■ Assignment
Each line below should be restated exactly, with nothing dropped.

■ Input records
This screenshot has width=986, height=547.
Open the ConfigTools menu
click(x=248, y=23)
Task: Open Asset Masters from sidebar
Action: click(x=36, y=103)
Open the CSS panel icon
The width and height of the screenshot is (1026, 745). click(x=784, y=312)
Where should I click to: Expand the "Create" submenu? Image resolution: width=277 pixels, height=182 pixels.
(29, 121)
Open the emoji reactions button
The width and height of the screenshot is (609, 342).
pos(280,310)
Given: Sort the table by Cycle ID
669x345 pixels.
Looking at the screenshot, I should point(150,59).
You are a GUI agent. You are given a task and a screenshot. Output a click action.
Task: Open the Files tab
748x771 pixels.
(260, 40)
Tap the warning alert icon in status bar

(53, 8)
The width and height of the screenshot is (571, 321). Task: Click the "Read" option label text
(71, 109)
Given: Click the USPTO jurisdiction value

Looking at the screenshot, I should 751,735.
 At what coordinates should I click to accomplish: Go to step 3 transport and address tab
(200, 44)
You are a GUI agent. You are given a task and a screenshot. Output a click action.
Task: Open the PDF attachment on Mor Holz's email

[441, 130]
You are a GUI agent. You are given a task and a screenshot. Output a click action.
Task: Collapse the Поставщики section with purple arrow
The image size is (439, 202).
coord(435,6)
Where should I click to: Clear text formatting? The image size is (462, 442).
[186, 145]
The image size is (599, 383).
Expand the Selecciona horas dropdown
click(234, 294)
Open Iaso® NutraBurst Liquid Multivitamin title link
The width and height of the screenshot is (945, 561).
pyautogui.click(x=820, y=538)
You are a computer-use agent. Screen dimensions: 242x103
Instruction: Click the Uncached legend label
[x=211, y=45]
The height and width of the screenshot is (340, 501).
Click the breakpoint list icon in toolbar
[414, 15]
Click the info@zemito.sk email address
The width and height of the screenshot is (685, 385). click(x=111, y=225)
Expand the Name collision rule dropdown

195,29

■ Task solution
This screenshot has width=986, height=547.
Open the ConfigTools menu
click(x=248, y=23)
Task: Open Asset Masters from sidebar
Action: click(x=36, y=103)
Open the CSS panel icon
The width and height of the screenshot is (1026, 745). click(x=784, y=312)
Where should I click to: Expand the "Create" submenu? Image resolution: width=277 pixels, height=182 pixels.
(29, 121)
Open the emoji reactions button
The width and height of the screenshot is (609, 342).
pos(280,310)
Given: Sort the table by Cycle ID
669x345 pixels.
Looking at the screenshot, I should point(150,59).
You are a GUI agent. You are given a task and a screenshot. Output a click action.
Task: Open the Files tab
748x771 pixels.
(260, 40)
Tap the warning alert icon in status bar

(53, 8)
The width and height of the screenshot is (571, 321). Task: Click the "Read" option label text
(71, 109)
Given: Click the USPTO jurisdiction value

Looking at the screenshot, I should 751,735.
 At what coordinates should I click to accomplish: Go to step 3 transport and address tab
(200, 44)
You are a GUI agent. You are given a task and a screenshot. Output a click action.
Task: Open the PDF attachment on Mor Holz's email

[441, 130]
You are a GUI agent. You are given a task and a screenshot. Output a click action.
Task: Collapse the Поставщики section with purple arrow
The image size is (439, 202).
coord(435,6)
Where should I click to: Clear text formatting? The image size is (462, 442).
[186, 145]
The image size is (599, 383).
Expand the Selecciona horas dropdown
click(234, 294)
Open Iaso® NutraBurst Liquid Multivitamin title link
The width and height of the screenshot is (945, 561).
pyautogui.click(x=820, y=538)
You are a computer-use agent. Screen dimensions: 242x103
Instruction: Click the Uncached legend label
[x=211, y=45]
The height and width of the screenshot is (340, 501).
Click the breakpoint list icon in toolbar
[414, 15]
Click the info@zemito.sk email address
The width and height of the screenshot is (685, 385). click(x=111, y=225)
Expand the Name collision rule dropdown

195,29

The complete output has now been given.